Objectives:
**A.** According to the article on R-rated comedies, what share of all box office did R-rated movies make up in 1999?
**B.** Carry the article on R-rated comedies forward, picking up after its final sentence about TV commercials.

Page excerpt:
From The LA Times
R-rated comedies, often box-office busts, are making a comeback, thanks to big DVD sales. When New Line had its first research screening of Wedding Crashers in Pasadena
last fall, the studio knew it had a potential hit on its hands. The madcap romantic comedy, which stars Owen Wilson and Vince Vaughn as a pair of lovable rogues who get their kicks from partying at stranger's weddings, got a resoundingly enthusiastic
reception from a theater full of young moviegoers.
One of the studio's only concerns about the film, which arrives July 15, was its rating. The film's director, David Dobkin, was contractually obligated to deliver a PG-13 movie, largely because
R-rated comedies today rarely perform as well as PG-13 films. But when the audience filled out a research survey after the screening, most of the scenes they checked off as their favorites including one featuring a furtive sexual act performed under the
table at a formal family dinner put the movie into R-rated territory.
New Line's decision to release a potential summer comedy blockbuster with an R rating has raised eyebrows at rival studios. In recent years, thanks to political and demographic
pressures, the R rating has been in a precipitous decline. Since 1999, when R-rated movies made up 41% of all box office, the R-rated business has dropped 30%, while PG and PG-13 films have risen considerably. The drop in R-rated movies has been
especially dramatic since Hollywood chieftains were hauled before Congress in September 2000 following the release of a scathing Federal Trade Commission report accusing entertainment companies of cynically marketing R-rated movies to children.
The numbers speak for themselves. According to data compiled by Exhibitor Relations Co., since the 2000 congressional hearings, 15 comedies have made more than $115 million at the box office. Only one,
American Pie 2 , had an R rating. 2004 was an especially miserable year for R-rated comedies. Eurotrip, The Girl Next Door, Harold & Kumar Go to White Castle and Team America: World Police were all box-office disappointments,
with only Team America making more than $20 million in its theatrical release.
Studio marketers say the R rating puts them at a clear disadvantage. Many exhibitors are reluctant to play trailers for an R-rated movie in front of a PG-13
film. Even worse, R-rated humor is verboten in TV commercials, so it's impossible to show a film's raunchiest scenes on TV.

Information shown:
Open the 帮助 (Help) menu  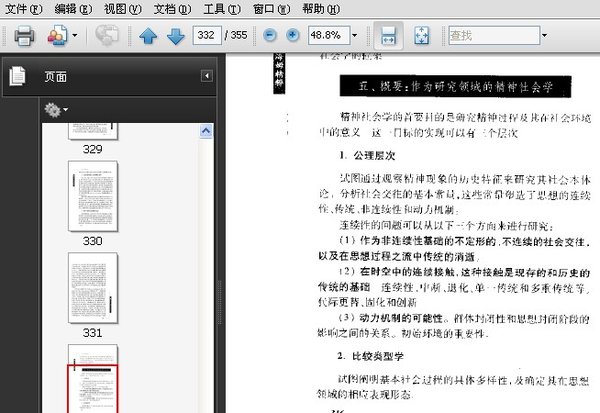click(320, 8)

Expected results:
**A.** 41%

**B.**
Despite these restrictions, the R-rated comedy is beginning to make a comeback. Wedding Crashers will be followed in August by
Deuce Bigalow: European Gigolo , with Rob Schneider, and The 40-Year-Old Virgin , starring Steve Carell. More R-rated comedies are due early next year.
The reasons for this mini-comeback are simple. In recent years, the real action
in the movie business has shifted from theatrical box-office to DVD sales, which now make up more than 60% of studio revenues. One of the hottest profit centers is a new genre devoted to raunchy "unrated" DVD versions of R-rated films. As The
Times' Elaine Dutka reported recently, the unrated versions of such R-rated comedies as Bad Santa, Harold & Kumar and the American Pie series accounted for nearly 90% of their video sales.
This trend speaks volumes about the
tendency in America to say one thing but do another. People claim they want wholesome family entertainment, but the big money on the Internet and in pay TV comes from pornography. In the rare instances when a studio puts out a feel-good valentine, like
Because of Winn-Dixie or My Dog Skip , the movie dies on the vine. For all the talk of our country's obsession with moral values, nothing succeeds with the American people like the salacious promise of a little extra nudity or hanky-panky
in their DVD packages.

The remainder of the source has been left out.